No jantar dessa noite falou-se de estratégias militares e de guerra; temas pouco adequados à ocasião festiva. Incomodadas, as senhoras não se coibiram de protestar. A exceção foi Thora que, satisfeita, defendia as suas opiniões com a segurança de um guerreiro experiente. O rei Steinarr incentivava-a, enquanto o jarl sorria envaidecido. Até o príncipe John parecia impressionado com o seu discernimento.

Ensombrada pela inteligência da prima, Estrid tentou menosprezá-la, opinando que Thora se parecia cada vez mais com um homem, devido aos músculos que lhe modelavam o corpo. Porém, ninguém prestou atenção à sua maledicência e tudo o que conseguiu foi ser repreendida pelo pai.

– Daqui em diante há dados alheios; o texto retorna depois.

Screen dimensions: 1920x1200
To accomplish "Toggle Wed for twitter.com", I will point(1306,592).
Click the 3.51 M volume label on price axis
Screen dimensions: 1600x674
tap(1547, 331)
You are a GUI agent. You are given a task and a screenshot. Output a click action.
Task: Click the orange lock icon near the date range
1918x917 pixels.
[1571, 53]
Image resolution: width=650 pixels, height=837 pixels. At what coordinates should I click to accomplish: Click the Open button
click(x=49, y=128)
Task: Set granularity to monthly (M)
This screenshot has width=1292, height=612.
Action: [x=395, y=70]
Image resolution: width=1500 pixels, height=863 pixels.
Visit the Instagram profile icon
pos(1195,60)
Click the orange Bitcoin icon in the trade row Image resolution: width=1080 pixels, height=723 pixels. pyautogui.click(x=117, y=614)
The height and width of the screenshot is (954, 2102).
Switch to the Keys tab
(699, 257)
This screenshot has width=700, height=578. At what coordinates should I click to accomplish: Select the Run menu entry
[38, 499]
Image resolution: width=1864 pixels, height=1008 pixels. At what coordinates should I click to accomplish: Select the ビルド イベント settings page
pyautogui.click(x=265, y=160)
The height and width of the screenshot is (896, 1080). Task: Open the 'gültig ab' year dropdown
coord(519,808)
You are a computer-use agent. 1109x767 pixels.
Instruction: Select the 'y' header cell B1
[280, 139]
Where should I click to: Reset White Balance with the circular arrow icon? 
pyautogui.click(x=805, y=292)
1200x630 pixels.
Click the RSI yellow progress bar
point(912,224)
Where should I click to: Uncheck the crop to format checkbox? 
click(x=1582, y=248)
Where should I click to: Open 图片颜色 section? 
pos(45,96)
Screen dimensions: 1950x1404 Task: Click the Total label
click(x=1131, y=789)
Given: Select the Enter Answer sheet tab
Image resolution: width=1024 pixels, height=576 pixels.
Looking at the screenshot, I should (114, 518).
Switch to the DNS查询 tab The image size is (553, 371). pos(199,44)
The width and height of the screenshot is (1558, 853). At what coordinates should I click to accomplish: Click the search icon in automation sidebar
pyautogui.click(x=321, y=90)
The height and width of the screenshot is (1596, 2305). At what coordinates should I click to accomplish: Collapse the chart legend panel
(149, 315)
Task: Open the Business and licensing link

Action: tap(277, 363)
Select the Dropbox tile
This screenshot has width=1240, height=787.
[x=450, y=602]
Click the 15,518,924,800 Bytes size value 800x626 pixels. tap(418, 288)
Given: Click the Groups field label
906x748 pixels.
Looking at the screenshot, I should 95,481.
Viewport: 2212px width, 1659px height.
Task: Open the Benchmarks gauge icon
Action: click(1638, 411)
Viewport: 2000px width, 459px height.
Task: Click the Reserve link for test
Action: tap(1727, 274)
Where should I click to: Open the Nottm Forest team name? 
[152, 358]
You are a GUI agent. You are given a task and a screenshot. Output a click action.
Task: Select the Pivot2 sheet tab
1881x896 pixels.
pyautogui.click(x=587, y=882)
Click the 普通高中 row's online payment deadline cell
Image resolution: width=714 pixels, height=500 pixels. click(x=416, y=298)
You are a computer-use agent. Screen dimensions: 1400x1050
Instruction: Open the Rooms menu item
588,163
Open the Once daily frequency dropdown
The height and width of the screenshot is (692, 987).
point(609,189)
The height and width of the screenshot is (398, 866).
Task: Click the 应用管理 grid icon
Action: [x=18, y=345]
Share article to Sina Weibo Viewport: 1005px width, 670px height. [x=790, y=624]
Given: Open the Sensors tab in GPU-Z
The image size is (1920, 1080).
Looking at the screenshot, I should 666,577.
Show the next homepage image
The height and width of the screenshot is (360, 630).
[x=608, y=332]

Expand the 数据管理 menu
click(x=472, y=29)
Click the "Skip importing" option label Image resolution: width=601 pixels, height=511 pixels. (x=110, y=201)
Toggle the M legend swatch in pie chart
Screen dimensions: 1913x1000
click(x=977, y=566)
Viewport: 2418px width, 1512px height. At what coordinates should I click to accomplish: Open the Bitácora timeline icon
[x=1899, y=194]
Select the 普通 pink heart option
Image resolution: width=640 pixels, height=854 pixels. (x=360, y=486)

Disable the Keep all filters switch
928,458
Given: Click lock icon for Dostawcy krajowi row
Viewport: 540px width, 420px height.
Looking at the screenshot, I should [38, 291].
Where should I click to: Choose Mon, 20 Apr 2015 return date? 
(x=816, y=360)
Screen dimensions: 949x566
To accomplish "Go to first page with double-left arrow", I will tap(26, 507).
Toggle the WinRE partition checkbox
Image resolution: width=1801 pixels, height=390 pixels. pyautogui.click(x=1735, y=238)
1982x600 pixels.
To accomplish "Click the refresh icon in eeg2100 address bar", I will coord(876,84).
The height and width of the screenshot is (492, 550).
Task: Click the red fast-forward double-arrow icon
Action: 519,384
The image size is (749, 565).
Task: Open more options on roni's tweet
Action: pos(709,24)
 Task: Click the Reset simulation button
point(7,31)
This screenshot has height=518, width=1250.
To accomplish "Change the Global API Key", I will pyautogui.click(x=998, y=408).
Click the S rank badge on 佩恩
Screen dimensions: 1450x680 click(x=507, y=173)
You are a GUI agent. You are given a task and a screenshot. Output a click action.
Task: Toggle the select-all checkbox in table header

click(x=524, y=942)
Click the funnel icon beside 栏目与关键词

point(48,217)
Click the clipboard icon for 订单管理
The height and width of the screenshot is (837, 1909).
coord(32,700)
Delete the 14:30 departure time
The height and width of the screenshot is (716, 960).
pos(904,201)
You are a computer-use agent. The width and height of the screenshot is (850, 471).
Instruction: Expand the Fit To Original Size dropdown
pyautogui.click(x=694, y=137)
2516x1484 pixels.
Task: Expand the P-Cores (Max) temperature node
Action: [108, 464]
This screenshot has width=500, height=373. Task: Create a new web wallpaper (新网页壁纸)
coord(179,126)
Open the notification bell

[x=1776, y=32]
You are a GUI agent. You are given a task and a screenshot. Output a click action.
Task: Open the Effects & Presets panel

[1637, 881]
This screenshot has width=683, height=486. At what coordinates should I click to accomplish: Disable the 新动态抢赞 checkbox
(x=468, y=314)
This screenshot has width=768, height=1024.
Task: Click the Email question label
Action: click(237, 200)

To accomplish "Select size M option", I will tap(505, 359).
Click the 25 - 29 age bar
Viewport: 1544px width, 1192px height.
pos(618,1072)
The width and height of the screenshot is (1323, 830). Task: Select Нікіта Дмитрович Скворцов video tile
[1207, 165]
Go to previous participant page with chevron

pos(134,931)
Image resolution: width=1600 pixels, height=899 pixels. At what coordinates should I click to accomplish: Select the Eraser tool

Após tomar conhecimento do que se passara junto ao ribeiro, a minha mãe mantinha um olhar atento sobre John. As suas ameaças haviam sido claras e deviam ser consideradas. Afinal, o príncipe era o herdeiro de um vasto Império, detentor de uma influência impressionante e provido de um exército poderoso! Apesar disso, Catelyn decidiu não alertar o jarl, pelo menos por enquanto. Talvez, como Isobelle dissera, a maturidade concedesse a John maior ponderação e um juízo mais acertado. De momento, era escusado incentivar inimizades, já que todas as decisões do Império eram tomadas pelo rei. O seu primogênito pouco mais fazia do que cacarejar alto dentro da capoeira.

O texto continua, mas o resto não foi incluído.